# [WORK INSTRUCTION]
Exact copy, pictures excluded: the lines from the one containing "Screen dimensions: 1474x788" to the end of the listing.

[Start of section]

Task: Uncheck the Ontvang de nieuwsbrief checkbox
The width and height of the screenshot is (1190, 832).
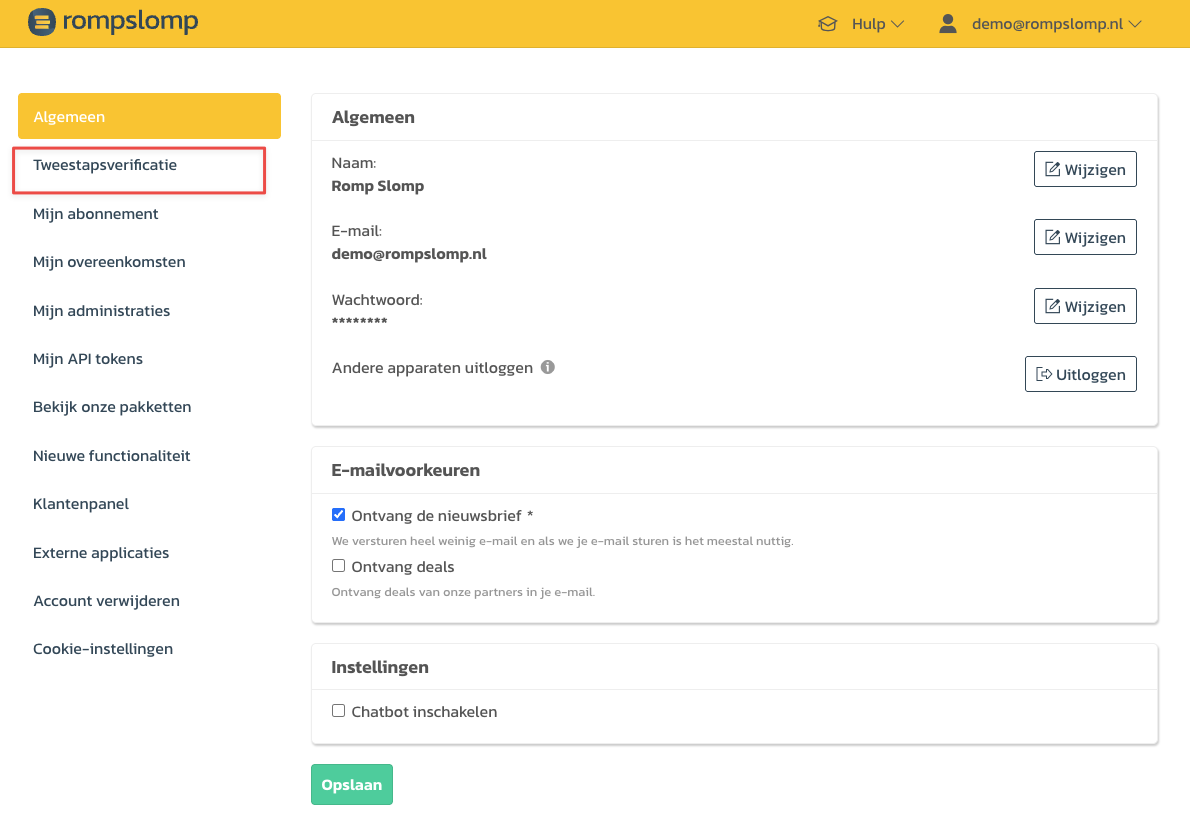Action: click(x=338, y=515)
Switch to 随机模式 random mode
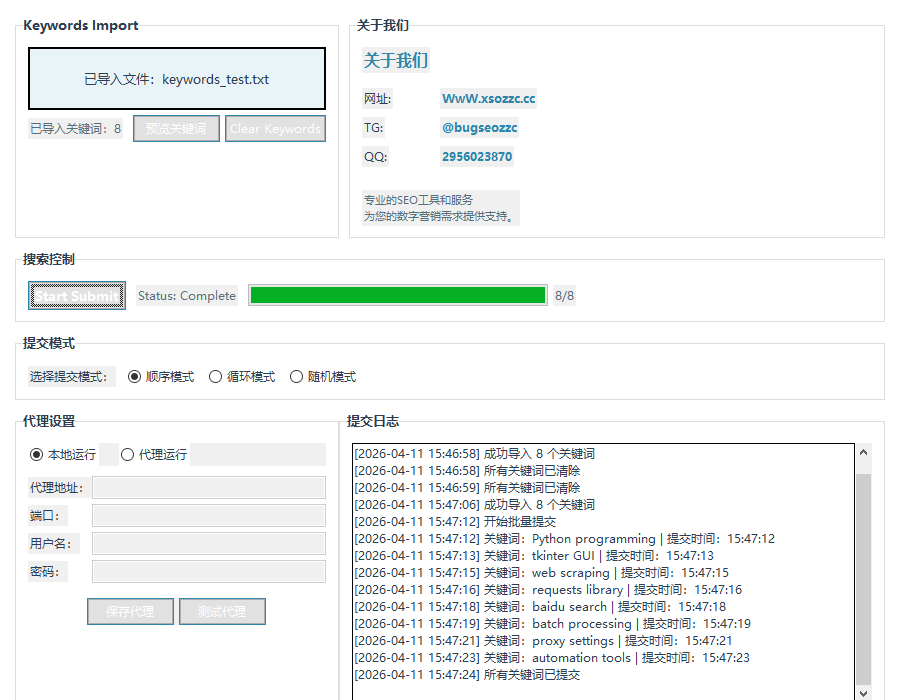The height and width of the screenshot is (700, 900). click(x=296, y=377)
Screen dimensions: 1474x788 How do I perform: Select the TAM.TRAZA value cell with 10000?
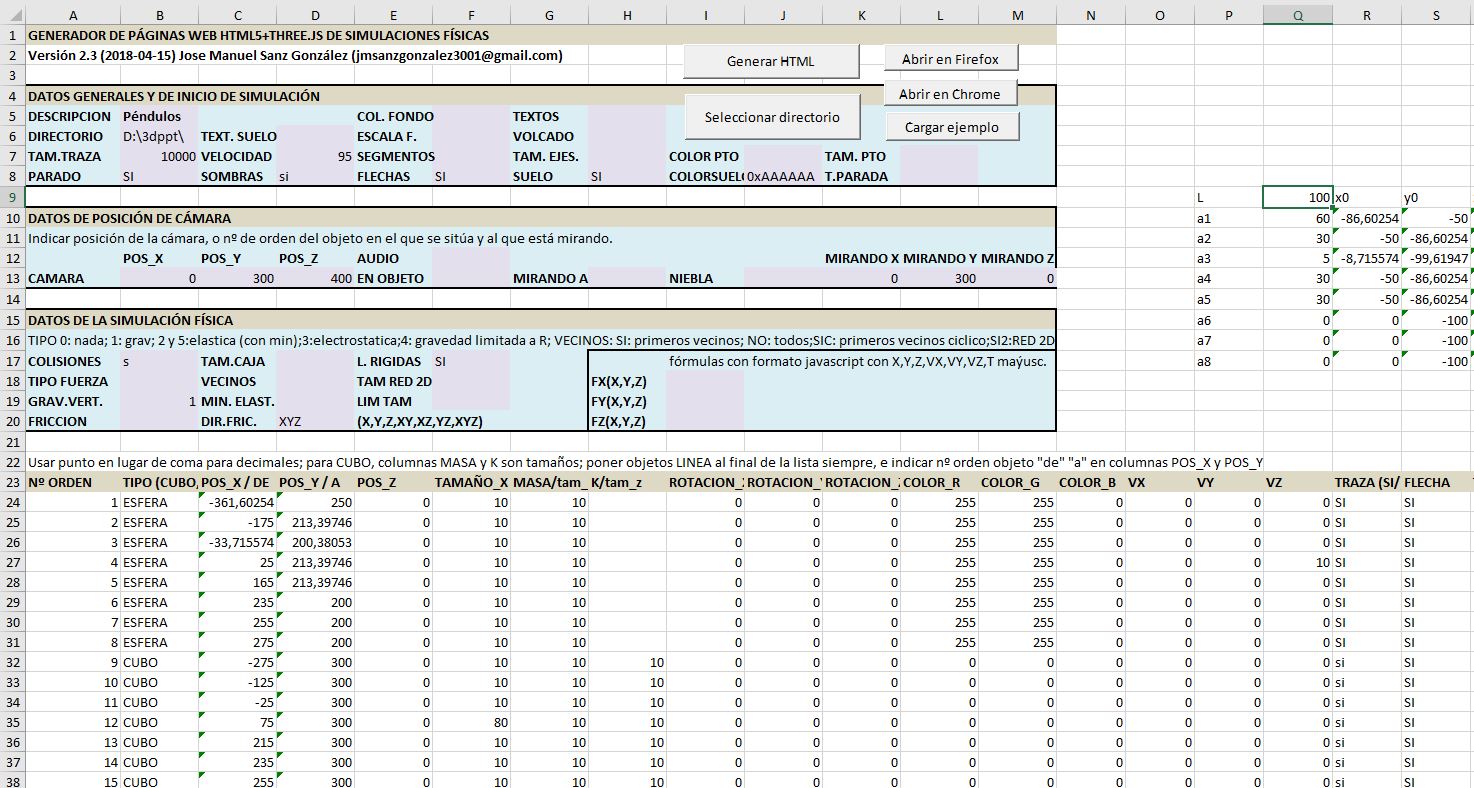[158, 156]
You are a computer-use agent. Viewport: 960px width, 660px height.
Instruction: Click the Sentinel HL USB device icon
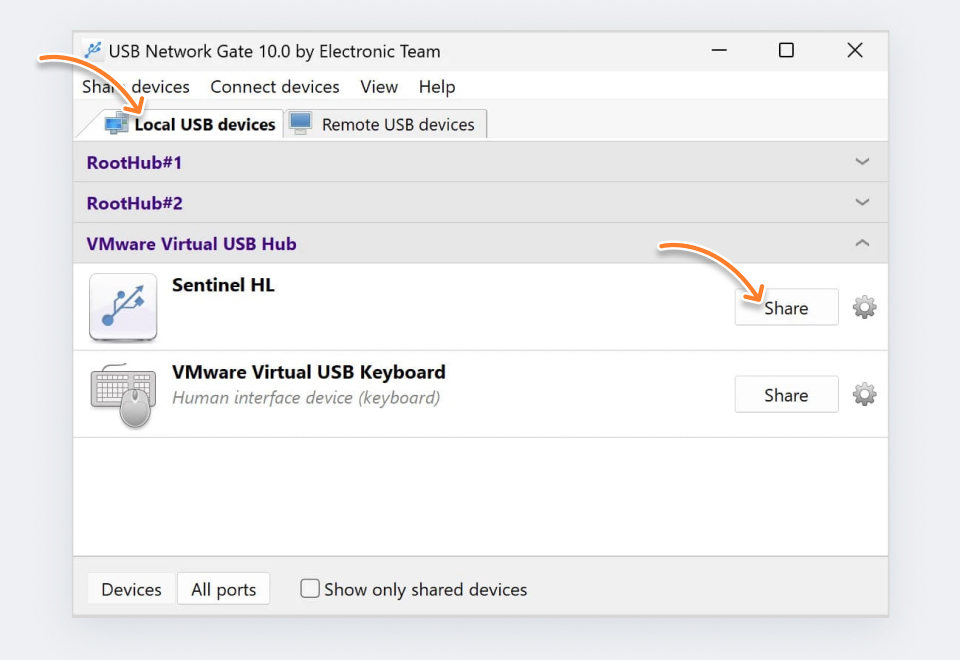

[End of section]

# [WRITTEN ANSWER]
Screen dimensions: 1474x788 How do I perform: Select the TAM.TRAZA value cell with 10000?
[158, 156]
You are a computer-use agent. Viewport: 960px width, 660px height.
Instruction: Click the Sentinel HL USB device icon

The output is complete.